Psychiatric evaluations determined that Mr. Gabriele knew what he was doing but also that he was angry, frustrated and easily manipulated.
After his arrest, Mr. Gabriele wrote a letter to the pope asking for forgiveness, according to Carlo Fusco, one of his lawyers at the time. It is not known if the pope responded to the letter.
The pope appointed a commission of three cardinals to investigate separately, and they reported their findings — which remain confidential — to the pope this summer.
This is the highest-profile court case in years to take place in a tribunal that has preserved the procedures of a 19th-century Italian penal code and handles only a few dozen, mostly insignificant, cases a year. If convicted and sentenced to prison, Mr. Gabriele will serve the time in an Italian prison, because the Vatican does not have one. But it is widely believed that the pope will grant a pardon.
In addition to Mr. Gabriele's testimony, the court will hear from at least eight witnesses, including Msgr.
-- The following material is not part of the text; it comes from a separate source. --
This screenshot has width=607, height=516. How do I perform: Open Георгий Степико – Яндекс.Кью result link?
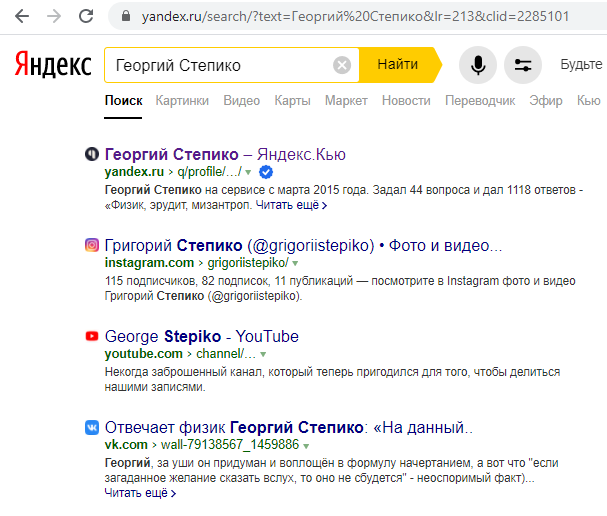coord(225,154)
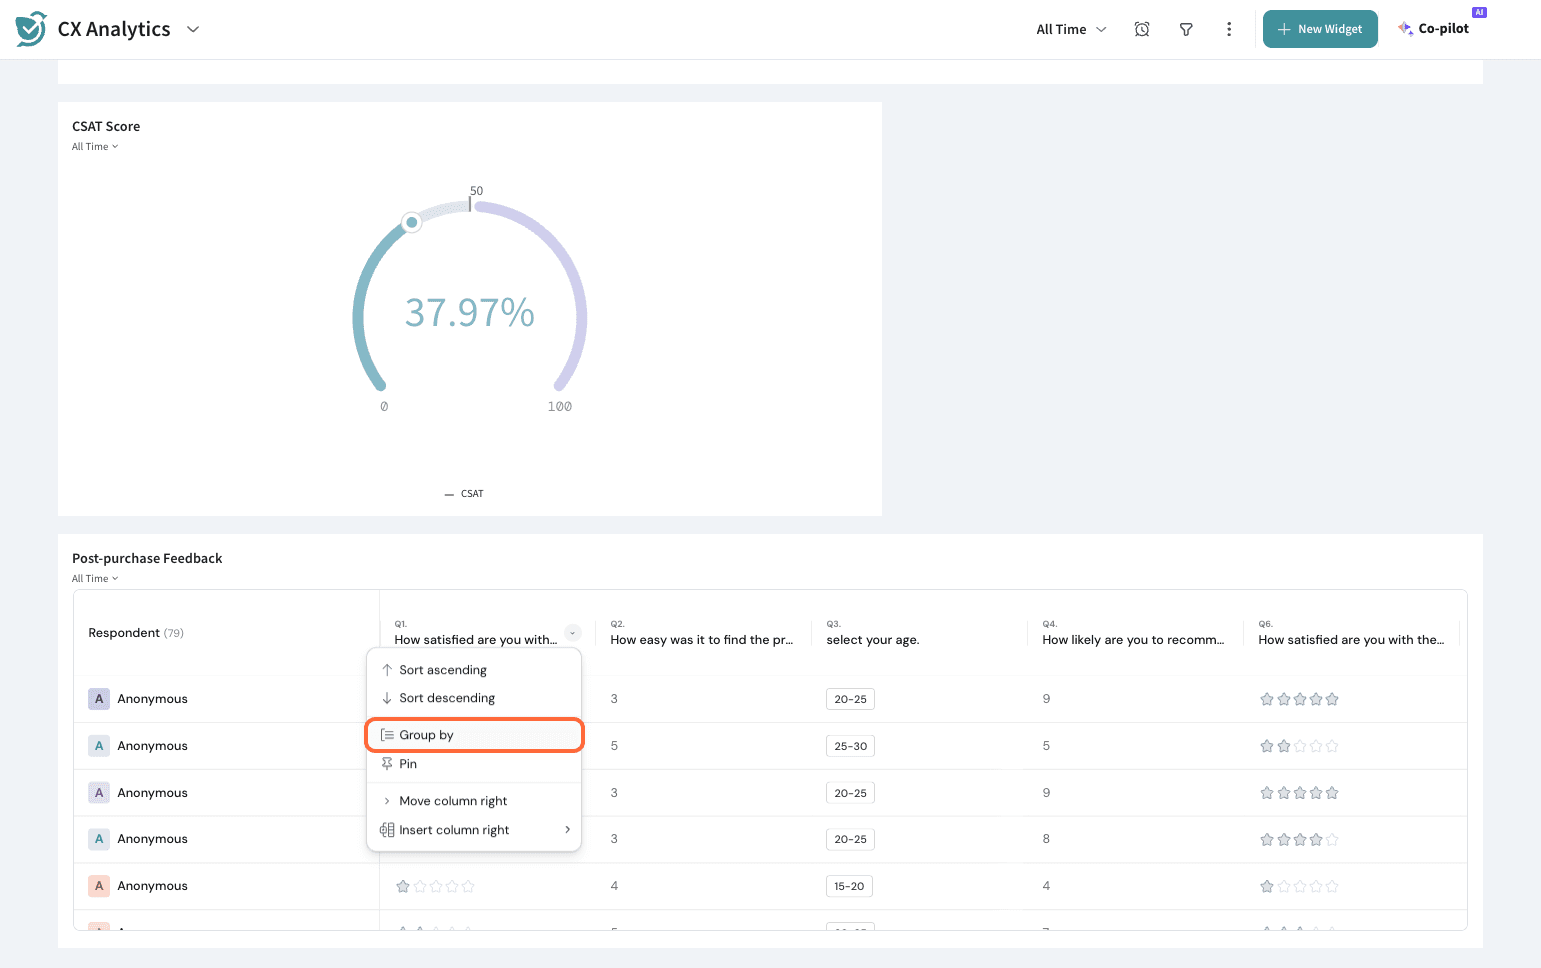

Georg Gänswein, the pope's personal secretary and his closest assistant. . Monsignor Gänswein was the first to confront Mr. Gabriele, who at the time denied being the source of the leaks.
Judge Giuseppe Dalla Torre, president of the tribunal, said Saturday that he expected that the trial could finish with four more hearings.
In a televised interview before his arrest, Mr. Gabriele — who was sitting in shadows to cloak his identity — said many people within the Vatican were disturbed by the dishonesty they had witnessed. When the interview was broadcast again recently, Mr. Nuzzi revealed that the man was in fact Mr. Gabriele.
Making those concerns public was unimaginable a few years ago, Mr. Gabriele said, adding, "I think this will leave a mark."